Comme femmes travaillant dans la communication, nous voyons notre rôle comme celui de veiller à ce que les intérêts des femmes, leurs aspirations et visions soient localement centralisées et propagées.

Le soi-disant média du "courant dominant" est constitué des outils à dominance masculine utilisés par ceux qui sont au pouvoir. Au niveau global, ils sont contrôlés par le Nord; au niveau national, ils sont entre les mains de l'élite locale. Comme ils sont à présent structurés, les médias propagent des styles de vie insoutenables, le militarism, une paupérisation galopante et une consommation des modèles, ce qui transforme les peuples en consommateurs, non seulement de biens, mais aussi d'idées et d'idéologies: les femmes, les enfants et la majorité des hommes sont invisibles et leurs voix ne sont pas entendues. Il y a un manque de respect particulier à l'integrité et à la dignité des femmes: stéréotypées et deshumanisées, nous avons été transformées en marchandises. L'utilisation excessive de la violence dans ces médias est en train de détruire les sensibilités de toute l'humanité.

Pour toutes ces raisons, il est essentiel de promouvoir des formes de communication qui non seulement défient la nature patriarcale des médias, mais aussi s'efforcent de les décentraliser et de les démocratiser: de créer des médias qui encouragent le dialogue et le débat; des médias qui font progresser la creativité des femmes et des peuples; des médias qui reaffirment la sagesse et la connaissance des femmes et qui font des peuples, des sujets et non des objets ou cibles de la communication; des médias qui répondent aux besoins des peuples.

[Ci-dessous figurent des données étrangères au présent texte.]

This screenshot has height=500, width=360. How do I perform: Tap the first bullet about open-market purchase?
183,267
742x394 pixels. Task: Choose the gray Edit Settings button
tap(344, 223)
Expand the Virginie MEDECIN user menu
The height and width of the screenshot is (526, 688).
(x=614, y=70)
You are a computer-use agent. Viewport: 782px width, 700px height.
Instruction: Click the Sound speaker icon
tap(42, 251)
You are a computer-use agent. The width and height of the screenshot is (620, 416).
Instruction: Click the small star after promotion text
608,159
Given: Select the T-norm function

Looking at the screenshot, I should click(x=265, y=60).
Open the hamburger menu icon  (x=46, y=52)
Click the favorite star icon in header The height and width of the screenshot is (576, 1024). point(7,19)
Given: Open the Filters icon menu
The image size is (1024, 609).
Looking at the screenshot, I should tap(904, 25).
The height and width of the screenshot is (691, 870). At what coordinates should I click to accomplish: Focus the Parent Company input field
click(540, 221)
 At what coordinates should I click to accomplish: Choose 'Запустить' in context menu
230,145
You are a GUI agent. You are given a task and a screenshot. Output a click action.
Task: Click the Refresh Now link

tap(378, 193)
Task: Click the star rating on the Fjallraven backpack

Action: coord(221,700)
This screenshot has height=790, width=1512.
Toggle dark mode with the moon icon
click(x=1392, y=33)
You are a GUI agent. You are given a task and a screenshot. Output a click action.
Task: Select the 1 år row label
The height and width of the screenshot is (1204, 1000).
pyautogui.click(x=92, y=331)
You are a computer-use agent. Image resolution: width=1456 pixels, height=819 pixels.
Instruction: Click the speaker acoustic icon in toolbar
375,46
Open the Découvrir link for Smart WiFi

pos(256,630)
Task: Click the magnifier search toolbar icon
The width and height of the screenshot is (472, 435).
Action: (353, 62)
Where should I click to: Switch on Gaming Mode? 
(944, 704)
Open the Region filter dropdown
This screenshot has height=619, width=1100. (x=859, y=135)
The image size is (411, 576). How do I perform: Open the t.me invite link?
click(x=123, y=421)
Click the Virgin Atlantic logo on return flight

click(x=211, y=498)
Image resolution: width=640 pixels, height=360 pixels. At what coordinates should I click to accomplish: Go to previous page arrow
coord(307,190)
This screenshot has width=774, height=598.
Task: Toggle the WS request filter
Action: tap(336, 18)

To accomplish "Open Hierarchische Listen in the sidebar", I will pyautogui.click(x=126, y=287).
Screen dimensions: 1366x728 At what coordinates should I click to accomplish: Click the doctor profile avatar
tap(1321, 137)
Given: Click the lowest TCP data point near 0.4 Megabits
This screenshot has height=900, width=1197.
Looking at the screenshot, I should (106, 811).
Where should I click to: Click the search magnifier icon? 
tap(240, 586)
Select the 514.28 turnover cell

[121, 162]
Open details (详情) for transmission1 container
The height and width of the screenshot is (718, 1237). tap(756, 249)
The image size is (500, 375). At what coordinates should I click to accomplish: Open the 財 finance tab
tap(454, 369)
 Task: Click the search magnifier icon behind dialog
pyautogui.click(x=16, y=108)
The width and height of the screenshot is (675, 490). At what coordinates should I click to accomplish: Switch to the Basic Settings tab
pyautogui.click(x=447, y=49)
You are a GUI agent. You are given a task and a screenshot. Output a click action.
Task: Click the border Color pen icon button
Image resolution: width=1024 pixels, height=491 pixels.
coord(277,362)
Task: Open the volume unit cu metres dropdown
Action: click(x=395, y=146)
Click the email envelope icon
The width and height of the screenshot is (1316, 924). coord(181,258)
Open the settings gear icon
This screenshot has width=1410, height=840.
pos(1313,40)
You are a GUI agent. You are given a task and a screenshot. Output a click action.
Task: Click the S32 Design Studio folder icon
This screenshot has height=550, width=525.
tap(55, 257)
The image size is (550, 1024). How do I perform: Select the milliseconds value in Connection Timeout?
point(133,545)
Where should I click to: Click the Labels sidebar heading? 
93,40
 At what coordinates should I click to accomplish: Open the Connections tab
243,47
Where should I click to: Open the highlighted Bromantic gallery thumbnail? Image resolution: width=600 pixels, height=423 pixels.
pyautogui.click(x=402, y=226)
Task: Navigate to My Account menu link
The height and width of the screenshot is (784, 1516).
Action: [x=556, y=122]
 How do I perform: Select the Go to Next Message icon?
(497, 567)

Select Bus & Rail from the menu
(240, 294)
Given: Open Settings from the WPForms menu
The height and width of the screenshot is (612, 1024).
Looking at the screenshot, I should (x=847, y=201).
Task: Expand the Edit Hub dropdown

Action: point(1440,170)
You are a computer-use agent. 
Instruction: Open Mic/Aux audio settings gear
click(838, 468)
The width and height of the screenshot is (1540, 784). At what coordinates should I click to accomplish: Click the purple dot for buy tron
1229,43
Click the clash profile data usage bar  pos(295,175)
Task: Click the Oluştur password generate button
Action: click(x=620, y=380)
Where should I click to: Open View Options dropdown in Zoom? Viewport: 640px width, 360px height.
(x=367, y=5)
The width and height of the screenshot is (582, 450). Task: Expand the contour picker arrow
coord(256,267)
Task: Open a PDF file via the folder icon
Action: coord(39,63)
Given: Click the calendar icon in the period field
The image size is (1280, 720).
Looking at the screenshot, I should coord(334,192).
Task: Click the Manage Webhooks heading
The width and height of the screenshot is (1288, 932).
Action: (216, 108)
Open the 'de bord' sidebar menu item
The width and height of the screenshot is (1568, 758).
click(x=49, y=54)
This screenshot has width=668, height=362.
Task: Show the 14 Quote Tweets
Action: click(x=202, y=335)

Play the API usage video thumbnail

Depuis la conférence Mondiale sur les Femmes à Nairobi, qui clôtura la Décennie des femmes de l'ONU en 1985, nos réseaux et nos niveaux d'organisation ont évolué. Nous avons fait beaucoup d'interventions et pris beaucoup d'actes à tous les niveaux: local, national, régional et international. Mais malgré nos réalisations, des tendances négatives globales sont devenues plus puissantes.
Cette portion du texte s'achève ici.